Dans le cadre de mon opération « dépoussiérage de PAL » de l’été, j’ai sorti de ma bibliothèque Excusez-moi pour la poussière, de Jean-Luc Seigle.
Et cette fois, ce n’est pas un roman, mais une pièce de théâtre, consacrée à la figure littéraire new-yorkaise des années 1950 : Dorothy Parker.
J’aime particulièrement le théâtre et j’ai la chance de résider dans le sud, ce qui me permet de profiter chaque été de l’effervescence du Festival d’Avignon et de découvrir de nombreuses créations. J’avais acheté ce texte dans une librairie spécialisée en théâtre après avoir lu une excellente critique de sa représentation en 2016.
En huit tableaux, Jean-Luc Seigle fait revivre une Dorothy Parker brillante, caustique, provocatrice et profondément libre. À travers ce portrait, il évoque aussi l’Amérique du maccarthysme, les combats d’une femme engagée et les contradictions d’une personnalité aussi fascinante que tourmentée.
J’ai aimé la vivacité des dialogues, l’humour mordant et la personnalité de l’écrivaine américaine qui donne à cette courte pièce une énergie incroyable.

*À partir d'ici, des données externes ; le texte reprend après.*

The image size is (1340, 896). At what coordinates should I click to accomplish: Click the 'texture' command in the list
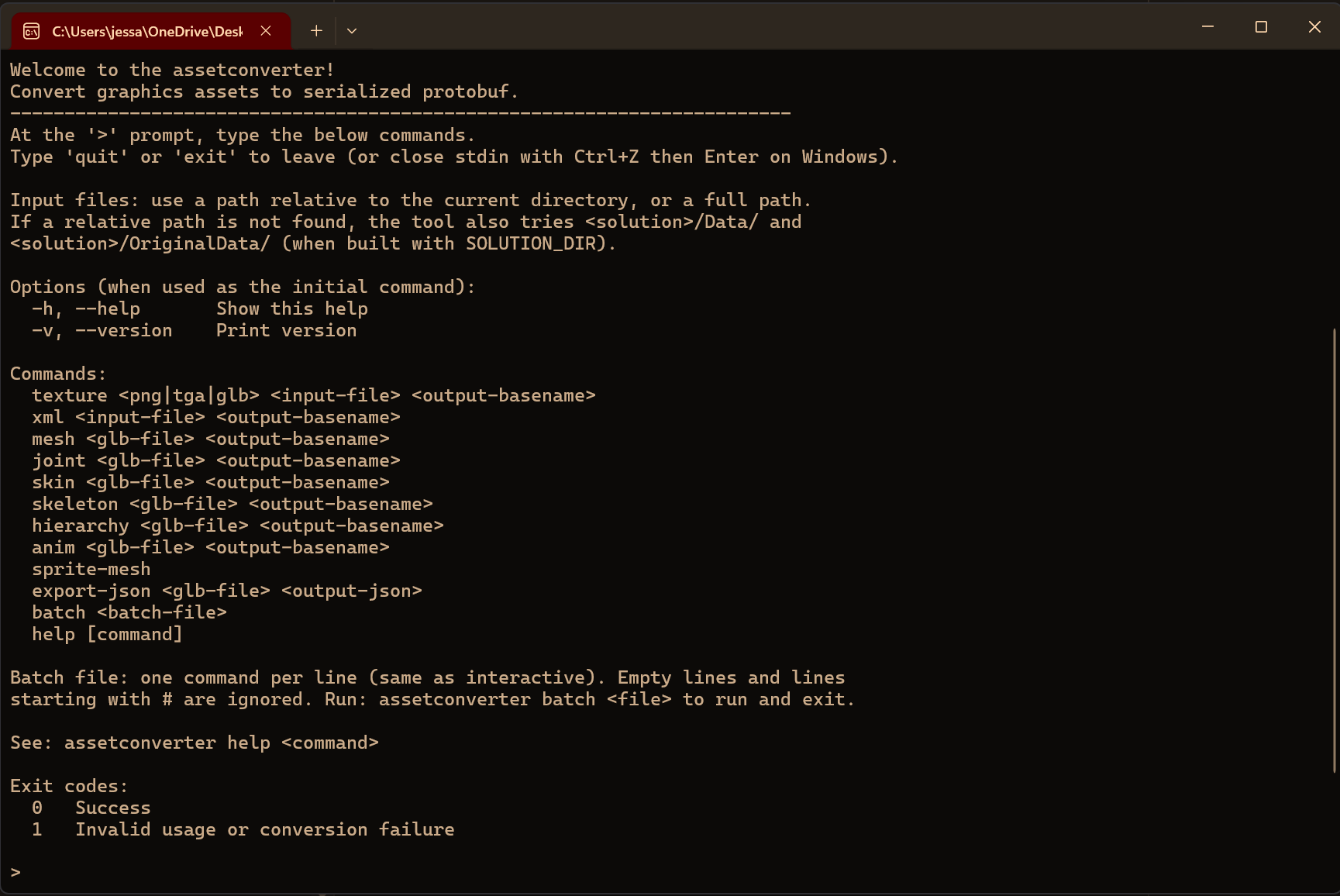tap(70, 396)
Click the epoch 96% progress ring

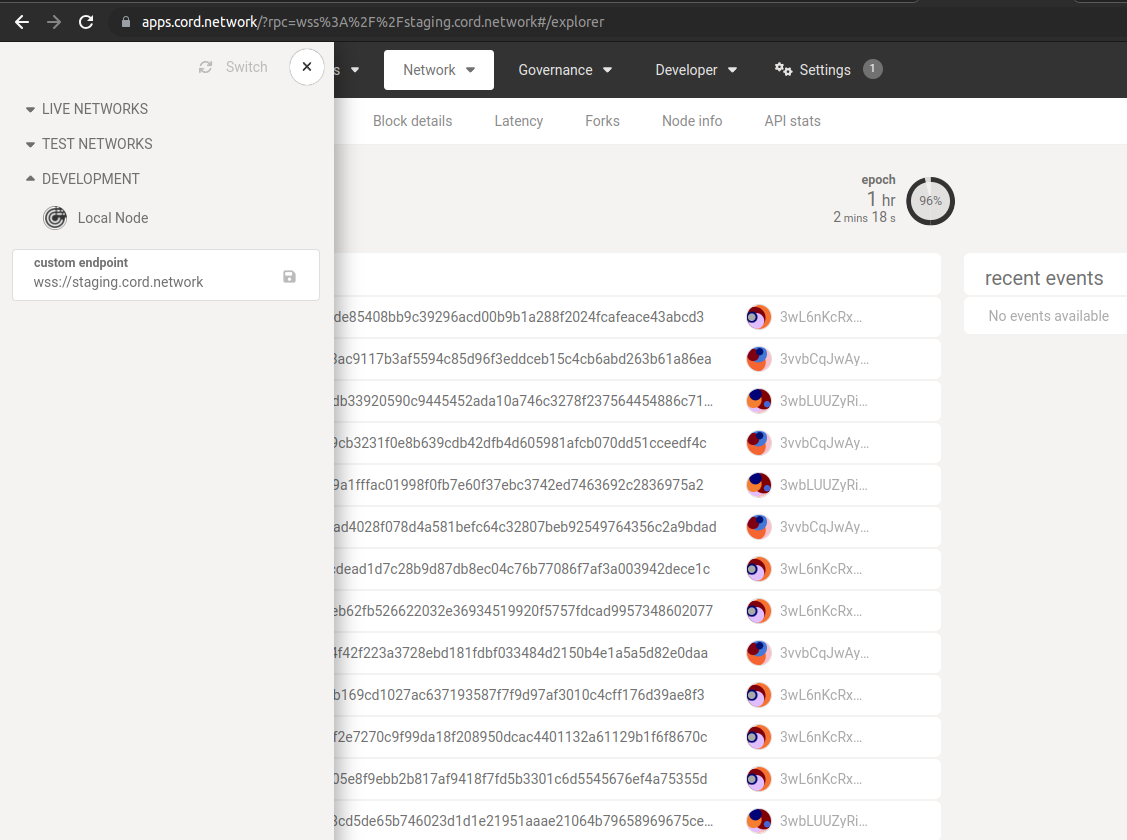(x=930, y=200)
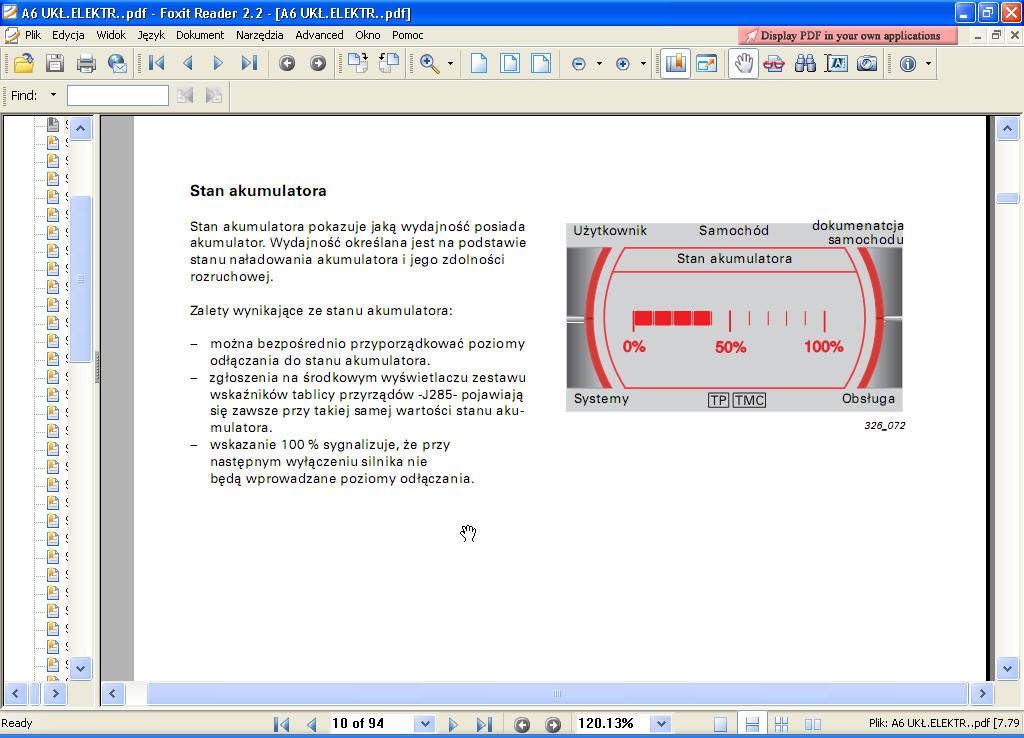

Une lecture différente de celles que je fais habituellement, mais qui me rappelle pourquoi j’aime tant le théâtre : quelques pages peuvent suffire à faire naître tout un personnage sur scène.
Résumé :
Elle ne chante pas et pourtant Dorothy Parker a tout d’une diva. Habillée par Dior, elle observe l’Amérique de son temps avec un sens de l’humour décapant qui n’a d’égal que son élégance. Subversive, alcoolique, cruelle, indignée, elle égratigne la société américaine qui ne rêve plus. Auteur de quelque quatre-vingts nouvelles, elle a fait de sa vie le roman que l’Amérique attendait et qu’elle n’a jamais écrit.